▸ Task goal: Note every line in the entries that contains the string "will", and copy it.

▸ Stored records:
-*-

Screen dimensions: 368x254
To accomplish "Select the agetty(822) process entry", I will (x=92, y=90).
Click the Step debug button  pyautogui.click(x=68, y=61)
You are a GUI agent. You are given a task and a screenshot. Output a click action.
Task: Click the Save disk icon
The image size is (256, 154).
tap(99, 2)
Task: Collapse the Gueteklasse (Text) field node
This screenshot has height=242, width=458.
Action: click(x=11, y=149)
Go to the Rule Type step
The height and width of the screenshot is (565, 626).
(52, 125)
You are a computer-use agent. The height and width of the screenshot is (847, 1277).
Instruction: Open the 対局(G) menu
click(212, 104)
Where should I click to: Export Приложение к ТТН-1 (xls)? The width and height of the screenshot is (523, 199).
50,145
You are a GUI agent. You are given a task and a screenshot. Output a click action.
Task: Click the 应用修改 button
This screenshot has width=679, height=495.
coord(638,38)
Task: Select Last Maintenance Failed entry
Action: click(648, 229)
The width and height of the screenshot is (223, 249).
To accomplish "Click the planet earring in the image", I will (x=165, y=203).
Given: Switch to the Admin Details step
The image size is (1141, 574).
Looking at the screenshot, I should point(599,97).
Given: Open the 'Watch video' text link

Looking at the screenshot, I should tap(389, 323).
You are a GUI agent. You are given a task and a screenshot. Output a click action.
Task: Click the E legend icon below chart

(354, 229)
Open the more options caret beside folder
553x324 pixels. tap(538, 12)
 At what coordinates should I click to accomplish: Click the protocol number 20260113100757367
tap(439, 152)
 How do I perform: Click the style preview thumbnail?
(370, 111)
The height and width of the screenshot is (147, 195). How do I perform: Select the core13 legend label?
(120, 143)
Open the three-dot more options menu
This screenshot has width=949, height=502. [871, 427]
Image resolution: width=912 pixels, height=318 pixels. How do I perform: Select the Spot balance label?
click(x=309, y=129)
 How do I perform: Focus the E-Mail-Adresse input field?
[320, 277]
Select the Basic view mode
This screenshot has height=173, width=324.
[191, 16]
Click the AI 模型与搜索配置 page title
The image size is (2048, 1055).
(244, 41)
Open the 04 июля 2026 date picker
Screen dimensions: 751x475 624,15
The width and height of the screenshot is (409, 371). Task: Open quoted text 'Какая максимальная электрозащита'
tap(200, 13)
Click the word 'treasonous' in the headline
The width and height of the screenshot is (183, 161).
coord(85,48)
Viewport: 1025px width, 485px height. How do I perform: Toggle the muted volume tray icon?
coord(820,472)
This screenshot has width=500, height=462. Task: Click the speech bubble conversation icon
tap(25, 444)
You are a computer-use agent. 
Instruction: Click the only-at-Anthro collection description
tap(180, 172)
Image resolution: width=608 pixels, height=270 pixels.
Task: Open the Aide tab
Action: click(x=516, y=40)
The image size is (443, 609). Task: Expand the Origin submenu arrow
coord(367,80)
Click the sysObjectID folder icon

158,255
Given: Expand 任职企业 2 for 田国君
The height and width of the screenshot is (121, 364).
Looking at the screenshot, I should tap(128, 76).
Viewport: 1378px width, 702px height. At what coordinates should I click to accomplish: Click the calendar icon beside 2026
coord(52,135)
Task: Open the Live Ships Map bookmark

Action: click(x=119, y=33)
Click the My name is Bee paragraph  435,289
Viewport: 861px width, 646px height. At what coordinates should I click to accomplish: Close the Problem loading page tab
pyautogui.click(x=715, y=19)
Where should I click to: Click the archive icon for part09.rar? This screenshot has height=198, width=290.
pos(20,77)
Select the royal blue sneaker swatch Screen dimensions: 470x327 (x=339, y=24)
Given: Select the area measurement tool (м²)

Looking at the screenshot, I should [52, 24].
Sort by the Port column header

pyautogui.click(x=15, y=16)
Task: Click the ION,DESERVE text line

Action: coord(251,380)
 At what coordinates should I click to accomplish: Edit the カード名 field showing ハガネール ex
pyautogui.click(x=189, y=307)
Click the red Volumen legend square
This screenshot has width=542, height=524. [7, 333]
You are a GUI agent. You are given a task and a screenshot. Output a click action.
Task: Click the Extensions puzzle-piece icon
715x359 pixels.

-*-

▸ Answer below:
To accomplish "Select the agetty(822) process entry", I will (x=92, y=90).
To accomplish "Click the planet earring in the image", I will (x=165, y=203).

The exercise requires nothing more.